All parties have been stressing (implausibly) that the decision was not economic
- supposedly 50,000 arms-related jobs at stake. For example, see SFO's terse statement. The trouble is that OECD's Convention on Combating Bribery of Foreign Public Officials in International Business Transactions goes further in article 5:

Investigation and prosecution of the bribery of a foreign public official shall be subject to the applicable rules and principles of each Party. They shall not be influenced by considerations of national economic interest, the potential effect upon relations with another State or the identity of the natural or legal persons involved. (emphasis added)

Oh dear: the Prime Minister defended the decision as follows: [No 10 statement]

"Our relationship with Saudi Arabia is vitally important for our country in terms of counter-terrorism, in terms of the broader Middle East, in terms of helping in respect of Israel-Palestine, and that strategic interest comes first, particularly in circumstances where if this prosecution had gone forward all that would have happened is that we would have had months, potentially years, of ill feeling between us and a key partner and ally and probably to no purpose"

That contradiction with the convention, and others in the government statements, could form the basis for legal challenge to the decision [FT - Decision to halt case may be illegal].

Sorry it just doesn't add up...
Corruption allegations were extensive and serious [wikipedia summary of the allegations / Corporate watch]. The Telegraph reported that the Saudis were threatening to take the business to France [Halt inquiry or we cancel Eurofighters], and as if by coincidence a few days later the argument that national security was at risk was produced as the basis for closing the investigation. But why would the Saudis refuse to cooperate on security matters? They have a problem with Al Qaeda too.

Unprincipled
A novel argument was floated by the Attorney General
[statement]: It has been necessary to balance the need to maintain the rule of law against the wider public interest.
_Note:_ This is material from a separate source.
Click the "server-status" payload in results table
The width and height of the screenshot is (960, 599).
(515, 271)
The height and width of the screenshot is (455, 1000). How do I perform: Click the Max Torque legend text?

Might be worth reading that again...!! The Financial Times dismissed it as a 'specious assertion' and called the move A Damaging Cave-in. Wrong signals have been sent in virtually every direction: allegedly corrupt Saudis and arms executives have flexed muscle and won; BAE's shares are well up; Jonathan Aitkin is back on the telly; the day of reckoning for the UK arms industry has been postponed (but not cancelled) delaying diversification again; honest firms have been let down; the rule of law has come second to vague secretive assertions of national interest.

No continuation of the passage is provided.